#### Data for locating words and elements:
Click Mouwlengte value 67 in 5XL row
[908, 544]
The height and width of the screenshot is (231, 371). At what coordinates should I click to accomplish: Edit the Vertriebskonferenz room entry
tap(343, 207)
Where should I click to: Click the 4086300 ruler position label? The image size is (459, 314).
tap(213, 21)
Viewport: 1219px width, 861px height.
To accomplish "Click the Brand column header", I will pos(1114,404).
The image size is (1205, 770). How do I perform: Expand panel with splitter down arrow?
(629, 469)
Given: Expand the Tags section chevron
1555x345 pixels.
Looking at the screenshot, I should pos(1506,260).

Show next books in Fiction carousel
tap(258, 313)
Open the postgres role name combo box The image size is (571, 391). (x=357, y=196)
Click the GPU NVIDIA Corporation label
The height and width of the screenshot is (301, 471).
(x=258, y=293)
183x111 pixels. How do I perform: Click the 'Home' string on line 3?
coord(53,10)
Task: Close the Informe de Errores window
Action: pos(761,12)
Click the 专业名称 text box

#### WRITTEN PROBLEM:
Print every line of the material above again, keeping each one identical to the original.

#### RESPONSE BELOW:
Click Mouwlengte value 67 in 5XL row
[908, 544]
The height and width of the screenshot is (231, 371). At what coordinates should I click to accomplish: Edit the Vertriebskonferenz room entry
tap(343, 207)
Where should I click to: Click the 4086300 ruler position label? The image size is (459, 314).
tap(213, 21)
Viewport: 1219px width, 861px height.
To accomplish "Click the Brand column header", I will pos(1114,404).
The image size is (1205, 770). How do I perform: Expand panel with splitter down arrow?
(629, 469)
Given: Expand the Tags section chevron
1555x345 pixels.
Looking at the screenshot, I should pos(1506,260).

Show next books in Fiction carousel
tap(258, 313)
Open the postgres role name combo box The image size is (571, 391). (x=357, y=196)
Click the GPU NVIDIA Corporation label
The height and width of the screenshot is (301, 471).
(x=258, y=293)
183x111 pixels. How do I perform: Click the 'Home' string on line 3?
coord(53,10)
Task: Close the Informe de Errores window
Action: pos(761,12)
Click the 专业名称 text box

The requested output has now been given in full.